By using advanced estate planning techniques, you can get more out of the charitable gifting you wish to do because by committing to a charitable trust now, you can create additional value for your charities and secure tax benefits for yourself.
There are basically three types of Split Interest Charitable Trusts
- a Charitable Lead Trust (CLT); and
- a Charitable Remainder Trust (CRT); and
- a Pooled Income Fund.
CHARITABLE LEAD TRUST (CLT)
The most common Charitable Lead Trusts are Charitable Lead Annuity Trusts (CLATs) and Charitable Lead UniTrusts (CLUTs).
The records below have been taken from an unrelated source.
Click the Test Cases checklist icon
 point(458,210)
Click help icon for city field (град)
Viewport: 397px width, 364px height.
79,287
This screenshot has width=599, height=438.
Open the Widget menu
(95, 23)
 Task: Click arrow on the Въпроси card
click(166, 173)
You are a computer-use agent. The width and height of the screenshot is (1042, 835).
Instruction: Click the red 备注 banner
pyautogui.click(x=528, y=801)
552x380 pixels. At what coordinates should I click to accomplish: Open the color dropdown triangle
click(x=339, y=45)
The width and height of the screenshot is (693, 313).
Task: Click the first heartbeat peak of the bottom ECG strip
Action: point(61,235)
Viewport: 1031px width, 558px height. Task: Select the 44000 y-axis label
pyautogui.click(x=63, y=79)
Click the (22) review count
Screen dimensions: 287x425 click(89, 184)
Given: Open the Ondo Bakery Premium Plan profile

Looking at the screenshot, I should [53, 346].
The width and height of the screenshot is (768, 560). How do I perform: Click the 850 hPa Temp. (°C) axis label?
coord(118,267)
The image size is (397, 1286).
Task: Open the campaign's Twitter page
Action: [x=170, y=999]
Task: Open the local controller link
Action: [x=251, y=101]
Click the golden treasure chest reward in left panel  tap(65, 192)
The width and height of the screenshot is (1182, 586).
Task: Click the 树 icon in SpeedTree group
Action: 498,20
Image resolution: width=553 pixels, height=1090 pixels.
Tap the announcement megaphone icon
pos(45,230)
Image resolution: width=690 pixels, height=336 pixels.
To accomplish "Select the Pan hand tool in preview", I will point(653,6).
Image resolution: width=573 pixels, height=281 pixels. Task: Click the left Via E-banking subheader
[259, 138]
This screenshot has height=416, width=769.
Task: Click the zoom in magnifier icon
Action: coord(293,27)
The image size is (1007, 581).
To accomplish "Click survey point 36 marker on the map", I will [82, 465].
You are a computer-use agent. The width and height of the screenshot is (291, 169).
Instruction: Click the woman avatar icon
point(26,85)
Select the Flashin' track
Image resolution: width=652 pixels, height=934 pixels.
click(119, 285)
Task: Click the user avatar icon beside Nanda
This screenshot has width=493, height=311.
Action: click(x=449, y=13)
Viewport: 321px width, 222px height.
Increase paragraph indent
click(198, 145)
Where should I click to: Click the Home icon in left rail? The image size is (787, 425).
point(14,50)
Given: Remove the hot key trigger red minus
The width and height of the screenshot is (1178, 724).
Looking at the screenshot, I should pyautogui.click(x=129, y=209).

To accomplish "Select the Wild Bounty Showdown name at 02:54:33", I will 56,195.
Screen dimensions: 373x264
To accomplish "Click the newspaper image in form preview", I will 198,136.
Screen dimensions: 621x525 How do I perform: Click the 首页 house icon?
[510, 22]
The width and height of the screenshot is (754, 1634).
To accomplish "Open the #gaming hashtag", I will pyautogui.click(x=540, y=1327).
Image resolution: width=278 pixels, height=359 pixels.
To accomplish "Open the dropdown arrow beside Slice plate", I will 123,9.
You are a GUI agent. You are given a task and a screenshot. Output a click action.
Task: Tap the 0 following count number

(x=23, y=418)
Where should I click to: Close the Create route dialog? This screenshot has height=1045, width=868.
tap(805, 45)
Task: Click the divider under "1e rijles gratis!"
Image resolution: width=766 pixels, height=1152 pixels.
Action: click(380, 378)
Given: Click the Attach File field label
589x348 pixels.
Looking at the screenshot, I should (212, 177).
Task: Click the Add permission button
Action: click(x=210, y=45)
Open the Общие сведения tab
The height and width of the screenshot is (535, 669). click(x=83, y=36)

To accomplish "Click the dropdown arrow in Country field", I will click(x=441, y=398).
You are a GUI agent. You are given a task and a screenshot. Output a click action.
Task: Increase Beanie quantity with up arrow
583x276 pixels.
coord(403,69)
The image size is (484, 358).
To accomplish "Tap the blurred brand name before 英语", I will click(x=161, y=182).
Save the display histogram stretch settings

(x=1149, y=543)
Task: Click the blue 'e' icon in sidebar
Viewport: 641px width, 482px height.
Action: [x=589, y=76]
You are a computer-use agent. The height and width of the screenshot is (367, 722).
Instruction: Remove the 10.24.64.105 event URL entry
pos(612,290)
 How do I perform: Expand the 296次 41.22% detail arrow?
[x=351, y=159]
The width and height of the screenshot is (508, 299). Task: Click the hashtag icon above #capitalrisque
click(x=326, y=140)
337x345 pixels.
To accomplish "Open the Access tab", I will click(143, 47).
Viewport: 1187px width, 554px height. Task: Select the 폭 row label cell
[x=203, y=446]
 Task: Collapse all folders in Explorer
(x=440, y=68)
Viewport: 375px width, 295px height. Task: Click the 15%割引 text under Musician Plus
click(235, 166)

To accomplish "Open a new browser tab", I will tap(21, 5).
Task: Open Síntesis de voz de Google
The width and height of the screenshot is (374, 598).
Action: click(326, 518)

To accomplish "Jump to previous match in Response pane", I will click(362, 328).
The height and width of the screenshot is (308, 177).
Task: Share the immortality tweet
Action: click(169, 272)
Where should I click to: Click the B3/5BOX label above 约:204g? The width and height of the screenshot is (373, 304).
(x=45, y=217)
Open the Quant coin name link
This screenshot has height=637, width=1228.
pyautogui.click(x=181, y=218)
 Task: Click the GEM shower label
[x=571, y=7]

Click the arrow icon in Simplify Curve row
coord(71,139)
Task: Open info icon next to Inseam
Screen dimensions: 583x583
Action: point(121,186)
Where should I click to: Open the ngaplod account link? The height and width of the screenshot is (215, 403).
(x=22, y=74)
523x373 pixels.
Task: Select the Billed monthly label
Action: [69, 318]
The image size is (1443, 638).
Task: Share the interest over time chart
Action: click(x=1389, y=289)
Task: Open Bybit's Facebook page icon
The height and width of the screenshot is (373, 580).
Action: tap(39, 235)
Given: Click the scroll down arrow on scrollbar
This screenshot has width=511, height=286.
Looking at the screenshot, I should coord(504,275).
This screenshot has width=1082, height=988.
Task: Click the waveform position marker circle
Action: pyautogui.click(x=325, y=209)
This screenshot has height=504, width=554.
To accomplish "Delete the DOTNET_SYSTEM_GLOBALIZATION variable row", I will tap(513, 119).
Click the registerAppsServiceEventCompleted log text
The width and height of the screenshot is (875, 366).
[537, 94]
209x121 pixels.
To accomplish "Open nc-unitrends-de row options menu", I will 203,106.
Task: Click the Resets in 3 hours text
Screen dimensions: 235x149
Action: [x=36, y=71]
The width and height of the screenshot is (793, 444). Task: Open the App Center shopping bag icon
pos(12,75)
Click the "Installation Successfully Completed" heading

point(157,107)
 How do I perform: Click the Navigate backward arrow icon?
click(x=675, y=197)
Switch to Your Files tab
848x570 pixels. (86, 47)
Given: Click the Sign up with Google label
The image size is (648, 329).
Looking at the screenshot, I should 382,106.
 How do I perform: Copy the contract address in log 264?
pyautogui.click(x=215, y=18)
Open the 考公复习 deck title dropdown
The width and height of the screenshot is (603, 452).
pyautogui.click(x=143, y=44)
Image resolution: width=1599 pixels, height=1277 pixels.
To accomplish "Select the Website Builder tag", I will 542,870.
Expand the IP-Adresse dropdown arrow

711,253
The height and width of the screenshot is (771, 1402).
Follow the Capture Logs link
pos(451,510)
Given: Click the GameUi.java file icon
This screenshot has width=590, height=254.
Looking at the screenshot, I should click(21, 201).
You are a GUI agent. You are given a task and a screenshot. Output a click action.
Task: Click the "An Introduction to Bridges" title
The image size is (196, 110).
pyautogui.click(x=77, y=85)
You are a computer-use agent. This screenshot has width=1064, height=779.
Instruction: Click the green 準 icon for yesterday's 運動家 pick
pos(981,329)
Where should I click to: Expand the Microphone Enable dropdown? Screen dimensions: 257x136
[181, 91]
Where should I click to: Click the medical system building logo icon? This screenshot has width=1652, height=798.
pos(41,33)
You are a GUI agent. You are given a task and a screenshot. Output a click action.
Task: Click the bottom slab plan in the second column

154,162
A CLAT pays out a fixed amount every year to the charitable beneficiary for the term of the trust, and at the end of the term, the non-charitable beneficiary (typically the children or grandchildren of the Donor) receives whatever remains. A CLUT differs in that the money it pays out to the charity during the term is not fixed dollar amount, but a fixed percentage of the value of the trust.
When money is placed into a Charitable Lead Trust, a calculation must be made to determine what part of the transfer is a non-taxable gift (because it goes to charity) and what part of the transfer is a taxable gift because it is expected to go to non-charitable beneficiaries. The longer the charity gets the money in the lead term, and the higher the payout, the less the taxable gift.
The primary benefits of CLTs are (1) the donor can receive a large income tax deduction upon making the gift, and (2) the potential to pass on property to the Donor’s family with minimal gift and estate tax liability. Charitable Lead Trusts are most frequently used in a year in which the Donor has an income windfall such as winning the lottery, receiving a large bonus, withdrawing a significant amount from a retirement account, or the sale of a business.
CHARITABLE REMAINDER TRUST (CRT)
The most common Charitable Remainder Trusts are Charitable Remainder Annuity Trusts (CRATs) and Charitable Remainder UniTrusts (CRUTs). A CRAT is the opposite of a CLAT in that it pays out a fixed amount every year to the non-charitable beneficiary (typically the children or grandchildren of the Donor) for the term of the trust, and at the end of the term, the charity receives whatever remains. A CRUT is also a unitrust like the CLUT, so the payouts to the lifetime beneficiary are not fixed dollar amounts, but a fixed percentage of the value of the trust.
When money is placed into a Charitable Remainder Trust, a calculation must be made to determine what part of the transfer is a non-taxable gift (because it goes to charity) and what part of the transfer is a taxable gift because it is expected to go to non-charitable beneficiaries. The longer the non-charitable beneficiary receives money in the lead term and the higher the payout, the higher the taxable gift.
The primary benefits of CRTs are (1) the donor can fund a CRT with retirement funds upon death, allowing for tax deferred growth over a longer period than if beneficiaries were named outright, and (2) the ability to diversify the investments inside the trust without incurring capital gains tax on the sale of the contributed property. The benefits of a CRT do not stem from the gift and estate tax consequences.
POOLED INCOME FUND
Under a Pooled Income Fund, the charity is BOTH the trustee AND the remainder beneficiary. In other words, these are often run by charities. The donor will donate property specifying that the income from the property will go to one or more individual beneficiaries (usually the donor) and upon such lifetime beneficiary’s death, the remainder will be distributed to the charity. This is similar to a CRT.
Pooled income funds received its name from the fact that the charity will “pool” the donations from a number of different donors into one fund. The purpose of pooling the funds is to avoid the expenses of maintaining different trusts, as the charity is usually the trust creator.
Pooled income funds are different from CRTs in that the pooled income fund must distribute ALL of the income currently, not just a set amount or set percentage. If it does not distribute all of its income then the excess will be taxed at the regular trust tax rates. Accordingly, the amount that passes to the individual beneficiaries can fluctuate based upon the income generated.
Pooled income funds are most beneficial when a person dies and wants to leave some money to a loved one in the form of an income stream and then the rest to charity after the loved one dies. Note that many Pooled income funds require the beneficiaries to be alive and of a certain age. So it may be tough to use this to name younger beneficiaries.